● **DATASET RECORDS**
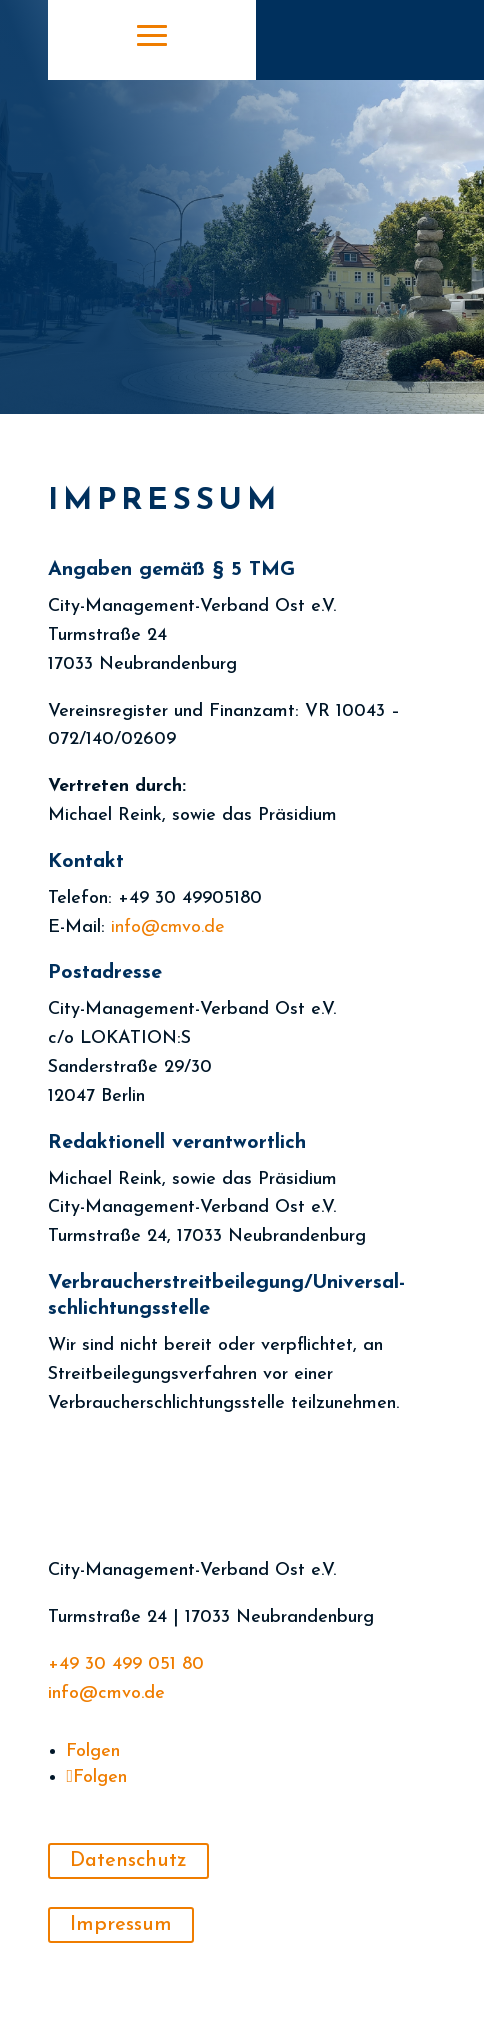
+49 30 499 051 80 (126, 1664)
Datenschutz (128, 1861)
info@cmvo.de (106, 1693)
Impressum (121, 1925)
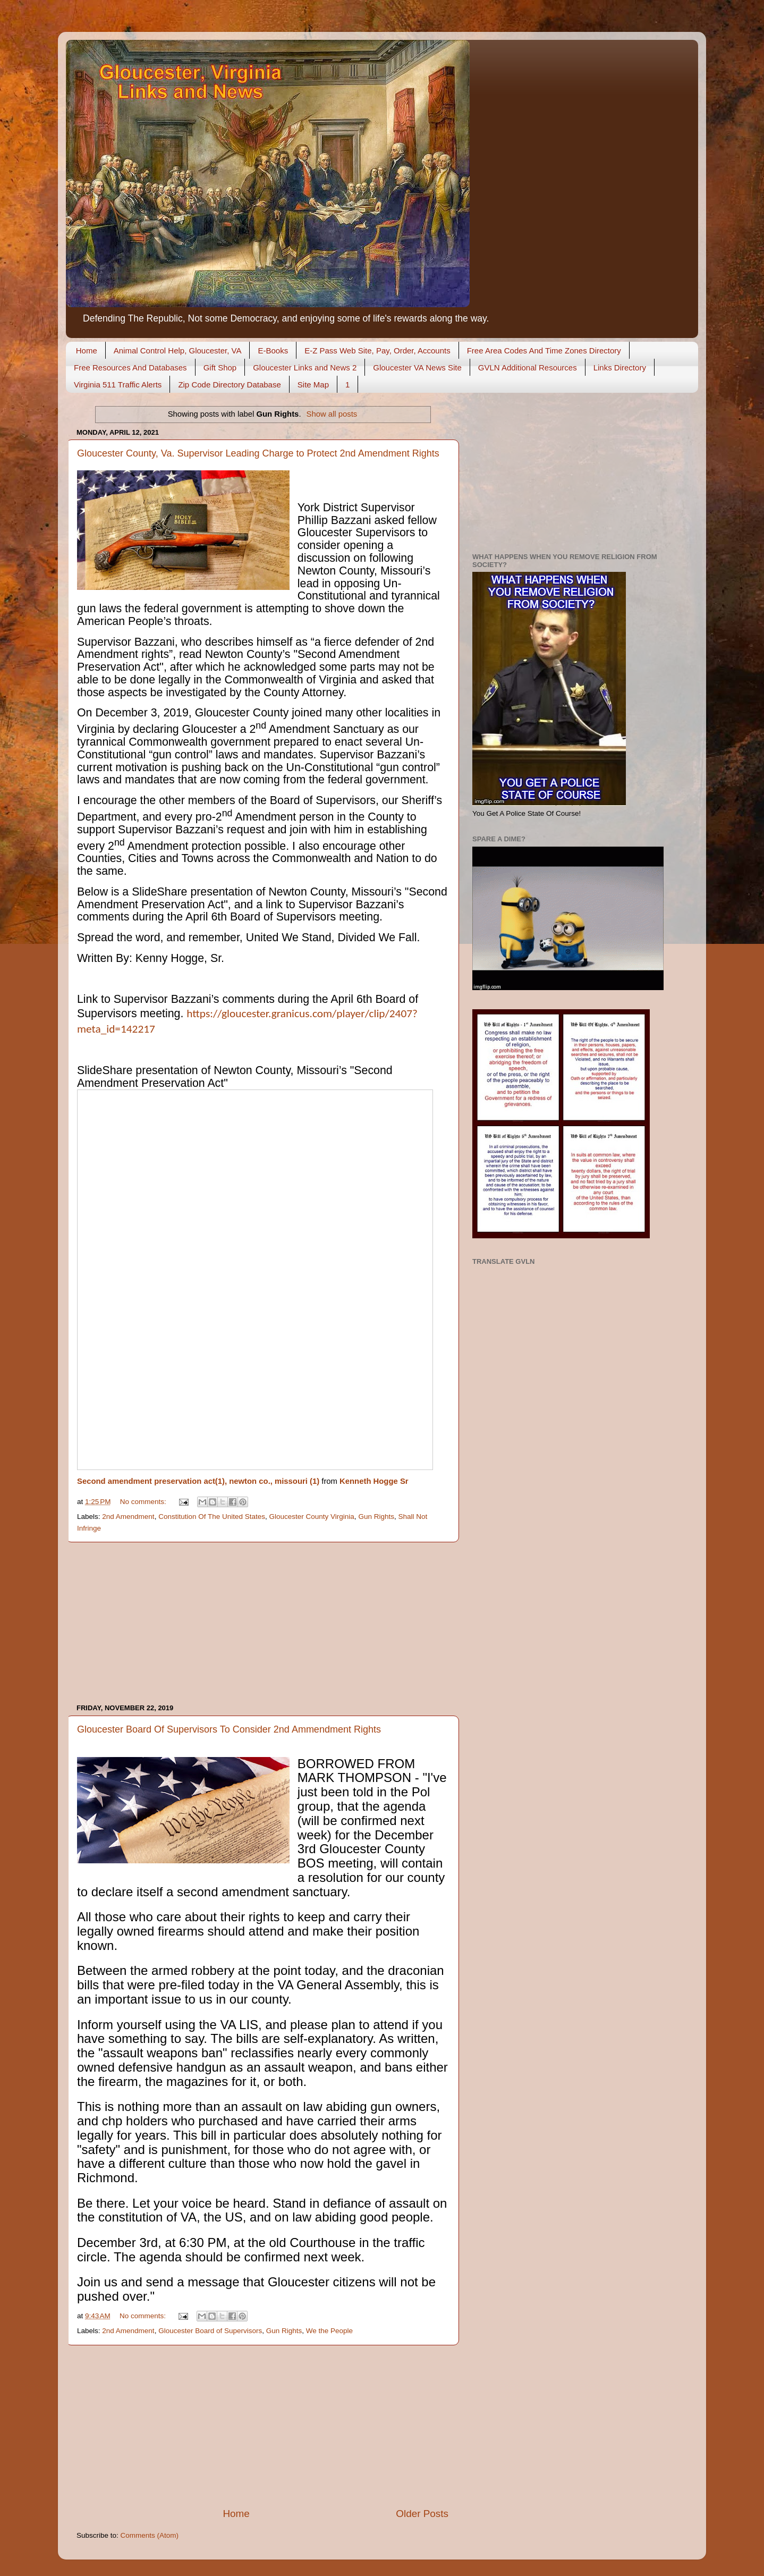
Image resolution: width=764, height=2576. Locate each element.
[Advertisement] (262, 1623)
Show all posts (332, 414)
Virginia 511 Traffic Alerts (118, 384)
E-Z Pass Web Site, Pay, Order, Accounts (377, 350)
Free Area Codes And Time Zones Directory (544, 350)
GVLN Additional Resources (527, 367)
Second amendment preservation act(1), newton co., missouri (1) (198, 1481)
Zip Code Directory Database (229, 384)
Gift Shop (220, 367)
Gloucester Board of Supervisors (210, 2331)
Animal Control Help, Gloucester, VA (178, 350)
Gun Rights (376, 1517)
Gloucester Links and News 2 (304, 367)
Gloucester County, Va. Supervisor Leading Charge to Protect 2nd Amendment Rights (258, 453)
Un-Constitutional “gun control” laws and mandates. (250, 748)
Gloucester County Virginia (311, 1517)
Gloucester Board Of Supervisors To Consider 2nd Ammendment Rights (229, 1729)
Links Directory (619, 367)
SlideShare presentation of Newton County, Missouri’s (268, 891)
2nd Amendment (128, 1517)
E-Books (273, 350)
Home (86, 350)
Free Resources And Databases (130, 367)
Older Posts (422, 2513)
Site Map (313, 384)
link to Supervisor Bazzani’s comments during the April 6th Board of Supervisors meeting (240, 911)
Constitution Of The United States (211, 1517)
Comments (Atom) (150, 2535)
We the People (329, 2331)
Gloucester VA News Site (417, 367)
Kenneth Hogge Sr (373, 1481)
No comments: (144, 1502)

● **AIM OF THE TASK**
Rename "Site Map" to "Sitemap" in the records, starting at the line that contains "Gloucester Board Of Supervisors To" and ending at the last line, and give only those lines again with everything else unchanged.

● **RESULT FOR THIS TASK**
Gloucester Board Of Supervisors To Consider 2nd Ammendment Rights (229, 1729)
Links Directory (619, 367)
SlideShare presentation of Newton County, Missouri’s (268, 891)
2nd Amendment (128, 1517)
E-Books (273, 350)
Home (86, 350)
Free Resources And Databases (130, 367)
Older Posts (422, 2513)
Sitemap (313, 384)
link to Supervisor Bazzani’s comments during the April 6th Board of Supervisors meeting (240, 911)
Constitution Of The United States (211, 1517)
Comments (Atom) (150, 2535)
We the People (329, 2331)
Gloucester VA News Site (417, 367)
Kenneth Hogge Sr (373, 1481)
No comments: (144, 1502)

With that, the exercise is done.